If your a good short story writer..guess what...your a good writer.

Insert journalist, novelist, etc.

you don't have to be good at every single form of writing in the universe to be considered a good writer.

[/ QUOTE ]
You're missing the point.

Being good at a writing job doesn't make one a good writer.

It may seem counterintuitive but it couldn't be more plain and true.

Being a good writer is about writing well and ultimately storytelling in an intelligent/original/novel/clever/funny/... way.

However there are writing jobs which don't reward these things, in fact they reward the opposite, because they don't want something smart/challenging/different, they want facile/familiar/accessible. Being good at these jobs, even though they are the jobs of a writer, does not make you a good writer.

Now, you are correct in saying a writer may be brought down by his job. There may be fantastic writers doing good work spewing out sitcom scripts involving a woman giving birth in an elevator; given the opportunity they may thrive and really tell great stories.

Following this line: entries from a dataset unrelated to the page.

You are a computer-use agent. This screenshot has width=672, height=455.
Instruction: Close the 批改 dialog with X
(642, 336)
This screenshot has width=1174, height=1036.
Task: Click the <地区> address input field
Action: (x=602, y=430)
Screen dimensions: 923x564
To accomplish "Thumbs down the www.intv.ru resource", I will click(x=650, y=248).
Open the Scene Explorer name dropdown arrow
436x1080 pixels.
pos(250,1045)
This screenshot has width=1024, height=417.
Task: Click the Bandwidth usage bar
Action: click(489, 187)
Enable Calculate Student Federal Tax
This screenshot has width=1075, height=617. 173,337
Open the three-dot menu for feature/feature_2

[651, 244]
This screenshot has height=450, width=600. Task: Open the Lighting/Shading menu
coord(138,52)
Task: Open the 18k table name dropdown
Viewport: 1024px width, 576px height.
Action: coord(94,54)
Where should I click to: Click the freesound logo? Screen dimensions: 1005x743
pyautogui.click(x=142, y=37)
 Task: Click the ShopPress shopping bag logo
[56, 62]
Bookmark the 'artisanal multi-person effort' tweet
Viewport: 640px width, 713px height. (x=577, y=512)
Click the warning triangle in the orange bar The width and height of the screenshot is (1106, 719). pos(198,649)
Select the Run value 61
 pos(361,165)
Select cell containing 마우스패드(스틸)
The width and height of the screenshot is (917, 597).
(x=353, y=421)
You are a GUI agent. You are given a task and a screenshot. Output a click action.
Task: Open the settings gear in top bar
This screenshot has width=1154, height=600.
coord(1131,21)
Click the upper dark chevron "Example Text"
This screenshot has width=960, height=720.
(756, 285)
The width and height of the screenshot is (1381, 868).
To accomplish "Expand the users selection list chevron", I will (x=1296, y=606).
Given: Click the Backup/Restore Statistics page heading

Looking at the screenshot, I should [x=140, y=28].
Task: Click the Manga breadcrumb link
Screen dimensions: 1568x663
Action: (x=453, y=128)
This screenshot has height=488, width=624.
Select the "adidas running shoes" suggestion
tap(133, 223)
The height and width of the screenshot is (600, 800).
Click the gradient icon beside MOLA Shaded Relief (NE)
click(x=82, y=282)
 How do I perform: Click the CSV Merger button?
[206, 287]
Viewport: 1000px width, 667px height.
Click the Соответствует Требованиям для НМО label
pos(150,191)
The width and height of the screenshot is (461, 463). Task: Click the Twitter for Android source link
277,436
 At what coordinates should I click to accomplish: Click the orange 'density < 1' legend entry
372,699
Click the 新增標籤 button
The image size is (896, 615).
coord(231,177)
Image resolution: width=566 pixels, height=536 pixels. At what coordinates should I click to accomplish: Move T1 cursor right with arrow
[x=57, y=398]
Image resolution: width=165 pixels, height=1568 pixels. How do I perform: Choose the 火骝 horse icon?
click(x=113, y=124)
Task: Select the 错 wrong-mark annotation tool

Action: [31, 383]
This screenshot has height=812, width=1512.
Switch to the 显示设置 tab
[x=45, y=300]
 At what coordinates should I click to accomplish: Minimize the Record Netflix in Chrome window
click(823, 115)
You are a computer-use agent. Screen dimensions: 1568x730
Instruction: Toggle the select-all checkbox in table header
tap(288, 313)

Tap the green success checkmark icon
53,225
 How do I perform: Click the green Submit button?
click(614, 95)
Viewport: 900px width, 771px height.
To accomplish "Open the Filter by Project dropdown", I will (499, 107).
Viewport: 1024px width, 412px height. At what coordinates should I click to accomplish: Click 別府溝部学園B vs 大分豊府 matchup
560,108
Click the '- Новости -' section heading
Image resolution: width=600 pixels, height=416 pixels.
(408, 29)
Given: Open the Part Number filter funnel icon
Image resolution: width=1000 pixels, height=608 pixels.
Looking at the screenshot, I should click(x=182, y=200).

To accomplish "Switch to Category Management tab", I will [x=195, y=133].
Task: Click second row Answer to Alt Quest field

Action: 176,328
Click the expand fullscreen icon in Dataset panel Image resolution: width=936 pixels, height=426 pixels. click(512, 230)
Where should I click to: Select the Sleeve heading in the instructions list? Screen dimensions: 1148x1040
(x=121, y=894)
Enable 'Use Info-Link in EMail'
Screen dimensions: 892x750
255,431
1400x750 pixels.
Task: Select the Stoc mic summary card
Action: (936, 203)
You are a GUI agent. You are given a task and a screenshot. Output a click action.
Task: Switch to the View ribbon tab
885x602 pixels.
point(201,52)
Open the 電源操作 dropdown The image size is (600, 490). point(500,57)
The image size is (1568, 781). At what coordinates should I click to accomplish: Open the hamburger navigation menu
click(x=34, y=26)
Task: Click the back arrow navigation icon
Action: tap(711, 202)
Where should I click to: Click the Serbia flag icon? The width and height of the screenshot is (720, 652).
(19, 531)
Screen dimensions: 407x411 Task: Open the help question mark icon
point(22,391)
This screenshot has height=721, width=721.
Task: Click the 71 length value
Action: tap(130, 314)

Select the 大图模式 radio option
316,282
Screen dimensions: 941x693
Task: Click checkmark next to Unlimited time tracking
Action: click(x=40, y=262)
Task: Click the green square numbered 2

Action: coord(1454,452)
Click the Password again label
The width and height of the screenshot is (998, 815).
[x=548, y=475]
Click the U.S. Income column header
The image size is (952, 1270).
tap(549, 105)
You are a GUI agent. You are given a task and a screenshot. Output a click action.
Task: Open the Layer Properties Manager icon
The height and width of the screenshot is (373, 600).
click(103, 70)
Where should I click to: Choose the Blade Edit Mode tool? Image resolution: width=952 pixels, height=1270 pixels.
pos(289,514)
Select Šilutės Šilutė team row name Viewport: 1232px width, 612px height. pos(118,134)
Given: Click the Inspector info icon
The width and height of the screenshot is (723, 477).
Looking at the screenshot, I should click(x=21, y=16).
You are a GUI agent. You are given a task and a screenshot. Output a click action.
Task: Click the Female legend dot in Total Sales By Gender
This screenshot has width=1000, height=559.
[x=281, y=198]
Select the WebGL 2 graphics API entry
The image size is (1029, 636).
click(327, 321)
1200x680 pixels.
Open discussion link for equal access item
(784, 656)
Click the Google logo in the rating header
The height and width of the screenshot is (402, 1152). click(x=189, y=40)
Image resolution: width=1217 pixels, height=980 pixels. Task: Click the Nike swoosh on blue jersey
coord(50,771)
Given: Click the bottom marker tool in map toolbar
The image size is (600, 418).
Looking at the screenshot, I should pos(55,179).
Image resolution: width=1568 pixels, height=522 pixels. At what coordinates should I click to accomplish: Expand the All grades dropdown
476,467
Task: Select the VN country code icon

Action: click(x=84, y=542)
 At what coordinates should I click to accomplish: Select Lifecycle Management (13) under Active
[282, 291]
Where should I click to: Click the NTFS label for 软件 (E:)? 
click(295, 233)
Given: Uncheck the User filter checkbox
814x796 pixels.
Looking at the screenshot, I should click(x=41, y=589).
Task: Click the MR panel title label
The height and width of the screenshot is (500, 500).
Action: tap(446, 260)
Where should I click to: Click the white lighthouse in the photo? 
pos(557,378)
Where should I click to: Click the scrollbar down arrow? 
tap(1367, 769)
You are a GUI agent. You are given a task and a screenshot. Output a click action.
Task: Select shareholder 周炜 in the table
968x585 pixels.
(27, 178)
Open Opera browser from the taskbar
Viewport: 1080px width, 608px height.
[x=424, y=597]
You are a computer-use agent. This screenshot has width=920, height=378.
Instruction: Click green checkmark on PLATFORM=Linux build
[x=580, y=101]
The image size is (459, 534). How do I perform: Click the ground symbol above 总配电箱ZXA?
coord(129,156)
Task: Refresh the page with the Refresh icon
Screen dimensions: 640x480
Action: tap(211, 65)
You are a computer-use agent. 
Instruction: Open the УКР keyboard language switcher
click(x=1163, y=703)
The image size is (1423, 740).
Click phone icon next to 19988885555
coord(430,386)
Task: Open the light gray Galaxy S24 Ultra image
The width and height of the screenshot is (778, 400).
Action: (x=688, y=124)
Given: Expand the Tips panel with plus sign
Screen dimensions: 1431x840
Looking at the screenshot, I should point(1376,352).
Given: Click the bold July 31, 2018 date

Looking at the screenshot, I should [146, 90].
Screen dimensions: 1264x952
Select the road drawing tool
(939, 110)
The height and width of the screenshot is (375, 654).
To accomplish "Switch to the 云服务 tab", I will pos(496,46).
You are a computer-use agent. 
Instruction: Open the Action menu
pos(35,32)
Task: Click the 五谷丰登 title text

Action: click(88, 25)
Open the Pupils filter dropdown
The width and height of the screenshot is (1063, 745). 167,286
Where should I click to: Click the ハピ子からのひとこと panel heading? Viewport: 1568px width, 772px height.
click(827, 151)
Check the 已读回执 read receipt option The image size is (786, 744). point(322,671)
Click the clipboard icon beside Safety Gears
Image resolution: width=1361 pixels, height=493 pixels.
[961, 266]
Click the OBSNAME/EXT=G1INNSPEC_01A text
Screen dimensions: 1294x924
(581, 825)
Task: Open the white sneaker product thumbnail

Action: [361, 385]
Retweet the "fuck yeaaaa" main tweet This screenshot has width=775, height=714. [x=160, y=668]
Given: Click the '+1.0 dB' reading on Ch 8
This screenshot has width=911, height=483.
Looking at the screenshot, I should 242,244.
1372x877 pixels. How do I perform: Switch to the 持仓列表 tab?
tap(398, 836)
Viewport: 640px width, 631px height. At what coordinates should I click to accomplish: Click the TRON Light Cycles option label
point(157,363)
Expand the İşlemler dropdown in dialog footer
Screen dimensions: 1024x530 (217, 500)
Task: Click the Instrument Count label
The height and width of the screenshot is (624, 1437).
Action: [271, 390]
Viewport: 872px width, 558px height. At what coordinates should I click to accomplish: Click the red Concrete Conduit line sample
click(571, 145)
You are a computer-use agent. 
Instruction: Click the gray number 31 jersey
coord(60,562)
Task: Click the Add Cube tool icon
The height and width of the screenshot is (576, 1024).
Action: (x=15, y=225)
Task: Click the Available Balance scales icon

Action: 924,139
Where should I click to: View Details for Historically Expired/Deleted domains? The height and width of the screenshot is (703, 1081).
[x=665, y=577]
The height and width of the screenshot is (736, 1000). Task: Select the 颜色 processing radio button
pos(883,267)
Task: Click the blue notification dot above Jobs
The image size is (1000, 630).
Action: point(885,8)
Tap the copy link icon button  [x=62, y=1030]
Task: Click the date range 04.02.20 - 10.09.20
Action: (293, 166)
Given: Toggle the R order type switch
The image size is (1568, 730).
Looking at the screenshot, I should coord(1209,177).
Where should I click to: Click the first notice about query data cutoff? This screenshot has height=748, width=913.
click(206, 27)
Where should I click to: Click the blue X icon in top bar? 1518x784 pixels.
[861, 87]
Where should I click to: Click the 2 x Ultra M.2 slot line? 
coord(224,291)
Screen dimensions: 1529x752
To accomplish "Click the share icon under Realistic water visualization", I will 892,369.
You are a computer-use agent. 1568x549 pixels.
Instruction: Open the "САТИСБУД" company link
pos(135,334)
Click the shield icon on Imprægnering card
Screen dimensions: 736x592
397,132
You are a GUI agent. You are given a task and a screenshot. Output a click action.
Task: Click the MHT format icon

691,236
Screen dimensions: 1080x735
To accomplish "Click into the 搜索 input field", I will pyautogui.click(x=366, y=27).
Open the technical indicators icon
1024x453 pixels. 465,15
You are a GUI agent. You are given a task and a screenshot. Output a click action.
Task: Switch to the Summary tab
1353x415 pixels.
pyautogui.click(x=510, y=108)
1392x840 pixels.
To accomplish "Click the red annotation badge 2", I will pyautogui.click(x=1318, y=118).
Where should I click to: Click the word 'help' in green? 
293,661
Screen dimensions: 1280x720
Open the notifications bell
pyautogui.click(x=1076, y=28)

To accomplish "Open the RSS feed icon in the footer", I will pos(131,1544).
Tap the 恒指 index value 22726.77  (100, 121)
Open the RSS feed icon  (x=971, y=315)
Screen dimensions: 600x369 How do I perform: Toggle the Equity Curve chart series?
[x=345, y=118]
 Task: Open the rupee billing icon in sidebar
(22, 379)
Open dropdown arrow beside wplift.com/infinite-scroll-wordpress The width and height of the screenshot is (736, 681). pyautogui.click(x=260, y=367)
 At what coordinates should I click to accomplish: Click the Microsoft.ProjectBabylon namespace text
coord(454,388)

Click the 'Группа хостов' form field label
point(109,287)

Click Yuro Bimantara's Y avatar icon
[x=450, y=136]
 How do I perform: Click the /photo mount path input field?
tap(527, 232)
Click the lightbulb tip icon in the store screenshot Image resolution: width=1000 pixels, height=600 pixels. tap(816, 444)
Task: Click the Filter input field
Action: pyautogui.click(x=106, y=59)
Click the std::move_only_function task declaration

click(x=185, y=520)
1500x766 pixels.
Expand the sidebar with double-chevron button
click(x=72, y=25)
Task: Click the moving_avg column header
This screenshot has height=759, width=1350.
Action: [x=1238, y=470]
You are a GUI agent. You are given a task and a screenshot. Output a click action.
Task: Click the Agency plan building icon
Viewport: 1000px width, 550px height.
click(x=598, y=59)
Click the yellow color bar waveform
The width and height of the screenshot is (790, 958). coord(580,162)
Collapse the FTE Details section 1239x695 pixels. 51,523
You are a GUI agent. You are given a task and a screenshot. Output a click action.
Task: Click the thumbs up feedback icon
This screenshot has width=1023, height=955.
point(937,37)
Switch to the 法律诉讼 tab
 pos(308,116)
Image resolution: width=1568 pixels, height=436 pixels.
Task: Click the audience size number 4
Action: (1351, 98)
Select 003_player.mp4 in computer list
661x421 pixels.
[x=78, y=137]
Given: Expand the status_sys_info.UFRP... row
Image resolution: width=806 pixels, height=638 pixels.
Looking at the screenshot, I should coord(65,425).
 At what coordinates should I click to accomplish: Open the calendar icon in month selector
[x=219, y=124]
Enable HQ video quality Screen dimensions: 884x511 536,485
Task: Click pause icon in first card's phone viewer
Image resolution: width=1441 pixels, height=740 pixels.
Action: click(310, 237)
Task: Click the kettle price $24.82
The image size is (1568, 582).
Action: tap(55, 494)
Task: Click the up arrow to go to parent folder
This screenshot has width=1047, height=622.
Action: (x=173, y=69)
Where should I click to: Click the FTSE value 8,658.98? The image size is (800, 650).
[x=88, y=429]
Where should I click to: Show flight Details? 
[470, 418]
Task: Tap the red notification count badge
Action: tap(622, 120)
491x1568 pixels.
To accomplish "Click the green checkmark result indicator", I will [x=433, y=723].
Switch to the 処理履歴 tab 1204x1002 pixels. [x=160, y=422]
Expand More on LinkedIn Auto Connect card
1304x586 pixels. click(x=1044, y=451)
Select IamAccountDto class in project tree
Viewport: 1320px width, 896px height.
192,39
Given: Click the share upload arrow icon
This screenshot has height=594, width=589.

But this bring us back to the noveless novelist; and so we must conclude that a writer must be judged but what he writes, if only because it's all we have to go on, rather than what he would be capable of writing under different circumstances.

Therefore, judging them based on what they write, because the vast majority of tv is vapid, soulless trite, we have no choice to say that the vast majority of tv writers are bad writers (notwithstanding that they have a difficult job that requires a specific skillset, and some may be capable of genius if afforded the opportunity).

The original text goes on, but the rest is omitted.